ABSTRACT Background The optimal medical therapy early after left atrial appendage closure (LAAC) is not well defined. A regimen that prevents thromboembolic events and device-related thrombus (DRT) while minimizing bleeding would be of clinical importance. Methods This was a single-center, prospective, open-label study. Patients undergoing commercially indicated WATCHMAN LAAC were treated with edoxaban monotherapy (i.e., without concomitant aspirin) for 6 weeks, at which time imaging and clinical follow-up were performed. A clinical events committee evaluated adverse events and at least 2 echocardiographers adjudicated follow-up imaging.

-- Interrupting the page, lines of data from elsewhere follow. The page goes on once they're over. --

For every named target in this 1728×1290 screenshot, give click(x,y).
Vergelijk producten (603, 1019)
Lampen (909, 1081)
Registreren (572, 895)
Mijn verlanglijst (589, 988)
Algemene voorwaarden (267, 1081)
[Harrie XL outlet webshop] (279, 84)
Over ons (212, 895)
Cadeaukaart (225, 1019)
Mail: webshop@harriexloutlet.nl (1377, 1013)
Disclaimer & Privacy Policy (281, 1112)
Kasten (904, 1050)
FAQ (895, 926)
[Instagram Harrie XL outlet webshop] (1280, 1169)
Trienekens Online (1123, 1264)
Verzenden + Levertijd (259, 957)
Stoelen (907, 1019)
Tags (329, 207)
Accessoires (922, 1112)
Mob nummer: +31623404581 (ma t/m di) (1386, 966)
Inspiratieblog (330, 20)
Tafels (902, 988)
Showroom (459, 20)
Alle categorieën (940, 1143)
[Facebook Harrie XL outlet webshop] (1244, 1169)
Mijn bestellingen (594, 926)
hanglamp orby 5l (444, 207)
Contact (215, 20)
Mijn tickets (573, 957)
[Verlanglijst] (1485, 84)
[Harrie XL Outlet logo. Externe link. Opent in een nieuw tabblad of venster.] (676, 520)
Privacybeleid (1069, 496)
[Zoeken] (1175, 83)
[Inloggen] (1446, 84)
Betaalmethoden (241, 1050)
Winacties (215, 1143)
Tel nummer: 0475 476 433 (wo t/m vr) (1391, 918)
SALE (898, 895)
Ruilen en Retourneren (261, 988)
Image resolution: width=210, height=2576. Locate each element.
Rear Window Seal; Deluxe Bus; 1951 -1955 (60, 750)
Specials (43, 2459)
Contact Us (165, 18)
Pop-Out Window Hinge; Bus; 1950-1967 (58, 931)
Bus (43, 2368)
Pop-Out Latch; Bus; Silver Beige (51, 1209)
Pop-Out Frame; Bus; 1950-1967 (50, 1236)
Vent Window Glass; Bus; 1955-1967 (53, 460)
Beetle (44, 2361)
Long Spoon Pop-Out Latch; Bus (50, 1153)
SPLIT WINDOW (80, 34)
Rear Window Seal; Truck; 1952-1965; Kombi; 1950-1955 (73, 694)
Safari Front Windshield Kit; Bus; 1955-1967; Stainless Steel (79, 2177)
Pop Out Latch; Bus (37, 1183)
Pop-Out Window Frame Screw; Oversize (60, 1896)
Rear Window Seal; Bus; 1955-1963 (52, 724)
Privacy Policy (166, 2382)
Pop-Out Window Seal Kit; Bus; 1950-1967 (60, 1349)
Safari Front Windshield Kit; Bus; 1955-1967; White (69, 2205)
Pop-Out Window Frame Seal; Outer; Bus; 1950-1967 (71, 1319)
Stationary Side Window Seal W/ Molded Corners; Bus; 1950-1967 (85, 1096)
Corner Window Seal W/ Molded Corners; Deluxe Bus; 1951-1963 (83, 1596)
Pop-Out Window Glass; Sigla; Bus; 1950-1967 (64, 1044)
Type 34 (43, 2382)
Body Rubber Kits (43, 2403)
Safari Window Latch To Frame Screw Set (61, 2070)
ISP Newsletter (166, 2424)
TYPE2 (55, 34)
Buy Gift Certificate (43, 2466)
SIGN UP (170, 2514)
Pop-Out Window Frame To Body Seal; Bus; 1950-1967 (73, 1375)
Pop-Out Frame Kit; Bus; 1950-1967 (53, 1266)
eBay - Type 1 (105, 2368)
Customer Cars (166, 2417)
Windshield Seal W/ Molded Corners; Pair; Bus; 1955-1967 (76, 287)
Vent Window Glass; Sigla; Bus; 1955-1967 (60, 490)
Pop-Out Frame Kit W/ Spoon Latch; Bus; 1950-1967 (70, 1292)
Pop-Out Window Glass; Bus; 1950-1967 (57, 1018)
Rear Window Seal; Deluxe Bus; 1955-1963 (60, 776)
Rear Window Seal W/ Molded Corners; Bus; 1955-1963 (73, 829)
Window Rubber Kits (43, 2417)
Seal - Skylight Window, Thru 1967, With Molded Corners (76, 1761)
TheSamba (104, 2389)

The primary clinical endpoint was the composite of death, stroke, systemic embolism, or GUSTO-defined moderate or severe/life-threatening bleeding. The key imaging endpoint was DRT. Results A total of 75 patients were enrolled. The mean patient age was 79.6 ± 8.0 years, the mean CHA2DS2VASc score was 4.5 ± 1.3, the mean HAS-BLED score was 2.6 ± 0.8, and 46 patients (61.3%) had experienced a prior bleed. At a mean follow-up duration of 43 ± 8 days, the primary endpoint occurred in 1 patient (1.3%) as a result of a single GUSTO moderate bleed. DRT was observed in 1 patient (1.3%). Conclusions In this pilot study, monotherapy with edoxaban after WATCHMAN LAAC appeared safe and was associated with an acceptable rate of major bleeding and DRT. Whether a post-implant regimen of non-vitamin K oral anticoagulant monotherapy may be an alternative to the currently approved regimen of warfarin and aspirin, particularly in patients at high bleeding risk, should be further evaluated in a large, adequately powered trial.